Becerra wants to change that.
"We have to fight to make it possible for all of us to have the California Dream, and that's why I'm running for Governor," Becerra says on his campaign website.
His campaign has made that phrase, the California Dream, the emotional center of his run. In announcing his candidacy, Becerra framed the race around affordability, arguing that the state is failing the working families who built it.
"California is at a crossroads," Becerra said in his launch statement. "From housing to healthcare, childcare to college, working families are facing an affordability crisis. The California Dream is slipping away."
That message has started to land.
A May Emerson College Polling and Inside California Politics survey found Becerra leading the field with 19%, followed by Republican Steve Hilton and billionaire Democrat Tom Steyer at 17% each. Katie Porter was at 10%, Matt Mahan at 8% and 12% of voters remained undecided.
The race remains volatile. California's June 2 top-two primary sends the two highest vote-getters to November, regardless of party. With more than 50 candidates on the ballot and Democrats split across several well-known names, the possibility of a surprise finish has kept both parties on edge.
Steyer has transformed the race with record-shattering spending. The Associated Press reported that the billionaire environmental activist has poured about $195 million into advertising, more than 20 times what Becerra has spent. Hilton, a former Fox News host and Trump ally, has tried to consolidate Republican voters and could benefit from Democratic fragmentation.
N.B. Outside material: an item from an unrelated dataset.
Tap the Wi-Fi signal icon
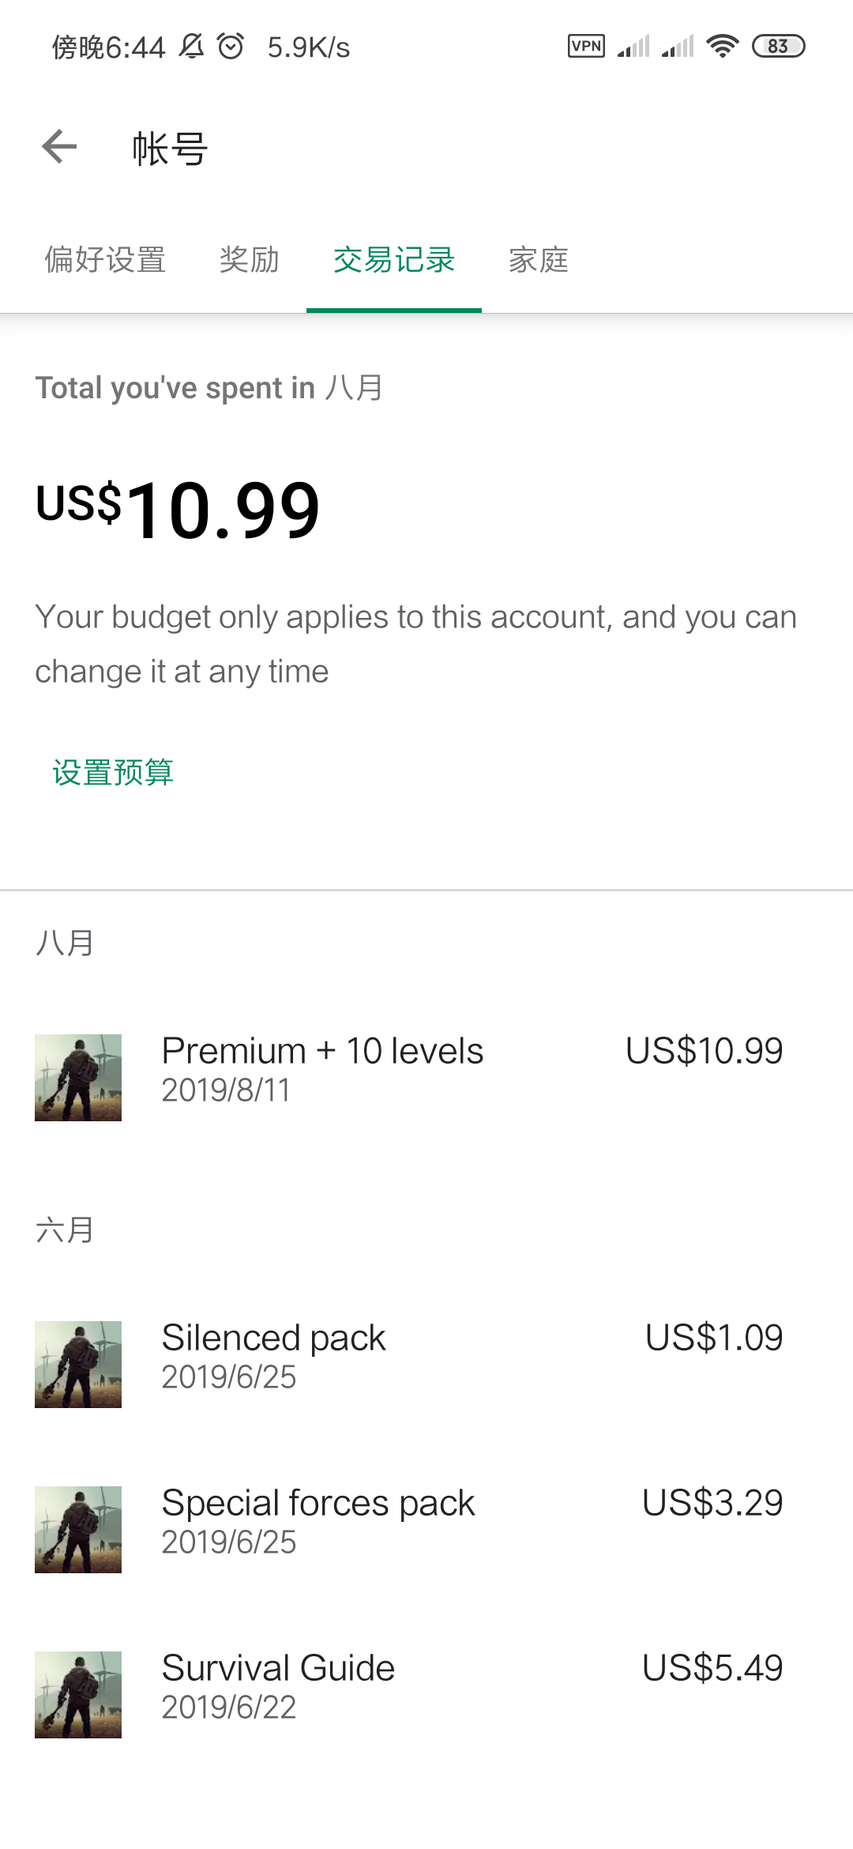This screenshot has height=1849, width=853. [722, 47]
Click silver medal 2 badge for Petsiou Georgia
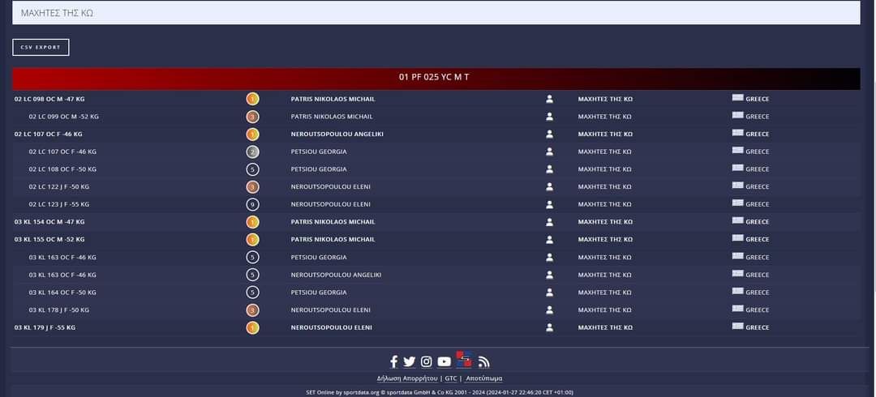The width and height of the screenshot is (876, 397). pyautogui.click(x=252, y=152)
Becerra's answer has been to present himself as the candidate who already knows how government works.
"I'm running for governor to protect and build upon our California way of life," Becerra says in his campaign platform. "To build our economy, defend our communities, and protect your rights and freedoms in the state that we love."
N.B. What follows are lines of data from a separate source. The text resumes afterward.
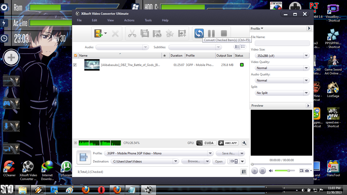Open the Actions menu
347x195 pixels.
[129, 20]
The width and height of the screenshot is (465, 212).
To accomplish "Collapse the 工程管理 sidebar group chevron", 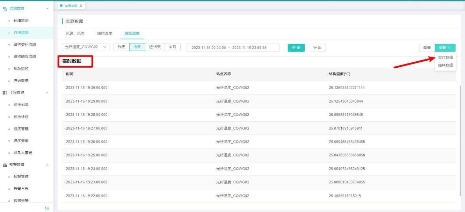I will (x=47, y=93).
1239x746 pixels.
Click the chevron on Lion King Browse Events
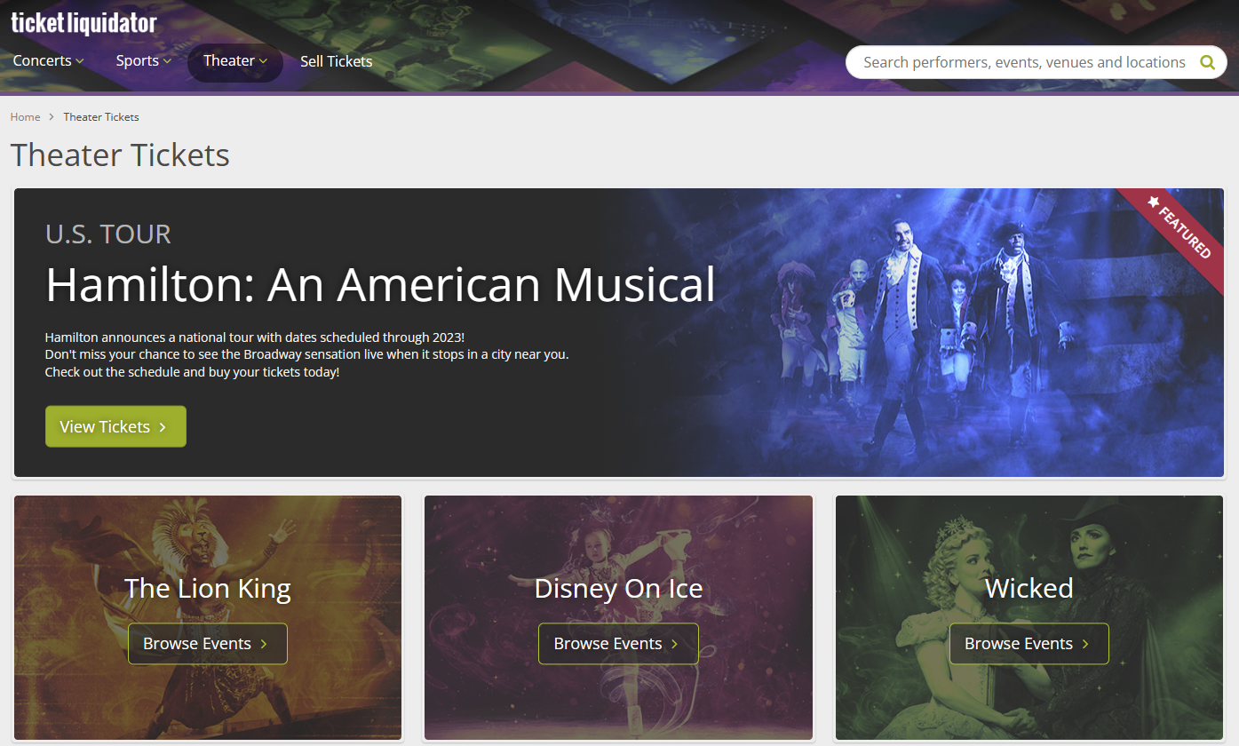[x=264, y=644]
It is a pitch rooted in his own life story. Becerra was born in Sacramento, the son of Mexican immigrants, and became the first person in his family to graduate from college. He earned both his undergraduate degree and law degree from Stanford University, worked in legal aid and later served in the California Department of Justice.
He was elected to the California Assembly in 1990, then to Congress in 1992, representing Los Angeles for more than two decades. He chaired the Congressional Hispanic Caucus and later became chair of the House Democratic Caucus. In 2017, then-Gov. Jerry Brown appointed him California attorney general, making him the first Latino to hold the office. He later served as President Joe Biden's secretary of Health and Human Services, becoming the first Latino to lead the department.
At the Commonwealth Club earlier this year, Becerra called the race a "break-glass moment" for Californians struggling economically.
That urgency has become central to his closing argument. Becerra is not running as a celebrity candidate or a political disruptor. He is presenting himself as a son of immigrants, a career public servant and a Democrat who says he can deliver in a state where many voters feel priced out of their own future. For Latino voters, his candidacy carries historic weight. California has produced Latino mayors, lawmakers, Cabinet members and members of Congress, but not a Latino governor in the modern era. Becerra's rise has put that absence back in the spotlight.
Still, Becerra has been careful not to campaign only on identity. His message is broader: housing, health care, rights, wages and whether ordinary families can still afford to live in California.
If Becerra survives primary and wins in November, he would not only succeed Gavin Newsom. He would close one of the longest representation gaps in American politics.